I am still in my dorky cloud of boyfriend love, but that's okay. I mean, I'm allowed to have strong feelings for my boyfriend, aren't I? I'm just glad I have this outlet. I learned from early on that he is not a fan of mushy emails and poems that I would so love to dish out. Words don't do much for him. Actions do a lot for him. I'm working on that.

So the wedding yesterday was fun. I hung out with BB's mom, who was there cuz the groom is a fan of hers, and she actually said nice things to me! That is definitely a nice step in life. Apparently I offended her four years ago when I wore jeans and sandals to BB's graduation from community college, and I think she was actually expecting me to wear the same thing to the wedding. She was pleasantly surprised that I actually dressed up for the occasion. Ahhh, mothers.

I want to get married. Have I mentioned that lately? I mean, come on. We've been together for almost 5 years, that's enough to know, right? Why postpone the inevitable?

I am such a dork.

I hate it when I get like this. There are many different phases I go through during this relationship, this one being the "My boyfriend rules and can do no wrong" phase. And I hate it because I'm all googly and first of all, he hates when I get like that, and second, I hate it when I'm like that because it's pointless. No matter how I feel, it's going to be the same thing, and he'll still feel the same way, and that's a good thing. We have a good relationship, and it's going to be here for a while, and I shouldn't mess with the fabric that is what it is. Did that make any sense?

WHAT THIS EXERCISE ASKS>
[1] In the blog post, what did the writer wear to BB's graduation from community college?
[2] Proceed with the blog post by writing what comes after its final sentence.
You won't need the listing that comes next.

[Raw records]

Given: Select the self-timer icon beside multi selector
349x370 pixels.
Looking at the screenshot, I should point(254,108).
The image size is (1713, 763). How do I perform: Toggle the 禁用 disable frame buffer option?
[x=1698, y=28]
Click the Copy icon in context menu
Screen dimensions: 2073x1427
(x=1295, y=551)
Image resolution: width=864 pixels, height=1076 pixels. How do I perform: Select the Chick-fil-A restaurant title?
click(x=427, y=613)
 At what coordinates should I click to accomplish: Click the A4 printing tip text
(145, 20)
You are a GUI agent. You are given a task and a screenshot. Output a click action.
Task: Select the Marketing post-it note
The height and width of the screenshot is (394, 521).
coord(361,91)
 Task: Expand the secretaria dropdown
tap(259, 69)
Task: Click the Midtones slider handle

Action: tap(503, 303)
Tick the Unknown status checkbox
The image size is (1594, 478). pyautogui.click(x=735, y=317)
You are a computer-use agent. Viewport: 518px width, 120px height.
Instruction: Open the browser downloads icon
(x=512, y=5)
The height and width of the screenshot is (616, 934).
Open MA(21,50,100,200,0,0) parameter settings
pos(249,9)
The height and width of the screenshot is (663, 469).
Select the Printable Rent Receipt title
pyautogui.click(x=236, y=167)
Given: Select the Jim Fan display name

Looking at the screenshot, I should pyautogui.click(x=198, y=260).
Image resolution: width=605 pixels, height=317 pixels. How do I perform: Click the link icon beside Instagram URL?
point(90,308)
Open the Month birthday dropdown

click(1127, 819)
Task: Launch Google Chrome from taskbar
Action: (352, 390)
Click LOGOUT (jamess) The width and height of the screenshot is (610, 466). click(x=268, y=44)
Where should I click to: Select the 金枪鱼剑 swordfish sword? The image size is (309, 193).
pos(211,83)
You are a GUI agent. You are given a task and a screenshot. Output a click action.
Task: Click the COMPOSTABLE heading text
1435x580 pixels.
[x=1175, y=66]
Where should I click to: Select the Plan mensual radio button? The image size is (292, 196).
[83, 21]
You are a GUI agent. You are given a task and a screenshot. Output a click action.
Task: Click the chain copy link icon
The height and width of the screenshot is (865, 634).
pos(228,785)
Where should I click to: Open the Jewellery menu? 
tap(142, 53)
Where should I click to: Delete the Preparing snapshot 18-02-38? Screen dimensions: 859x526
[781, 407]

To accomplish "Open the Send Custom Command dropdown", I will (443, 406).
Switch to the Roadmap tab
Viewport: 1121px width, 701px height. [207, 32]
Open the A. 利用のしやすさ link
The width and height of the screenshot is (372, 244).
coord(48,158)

EXERCISE RESULTS>
[1] Jeans and sandals.

[2]
All I know is that when we were grocery shopping last night, and he was picking out cheese and vegetables and other stuff in his tuxedo, I was like, "Damn. My boyfriend is one handsome, smart, talented, loving, caring, man. And I want to live with that forever.

Awwww.

Anyway, on to other subjects. I've seen two movies the past couple of days. Well, 1 1/2, really.

I saw Panic Room. It disturbed me, and I didn't like it. First of all, Jared Leto will always be Jordan Catalano, no matter what he does. Second, we were meant to feel sorry for Forest Whitaker the whole time and in the end, he gets screwed. That frustrated me.

Today, my mom and my stepdad and I went to see Unfaithful. I thought it was good. But, my stepdad didn't. We left right in the middle of it. I guess he was offended by all the sex or something. Maybe the masturbation scene was too much for him. I didn't understand how he could be so offended by this when just merely minutes before the movie, he was calling everyone cocksuckers. This guy is 65. I just don't get it.

And! Last night we watched Boston Public and we saw the greatest episode of all time. It took place over 1 night and it had all the main characters at a party, and it was just total greatness. I love Boston Public.

I'm going to have a fried egg now.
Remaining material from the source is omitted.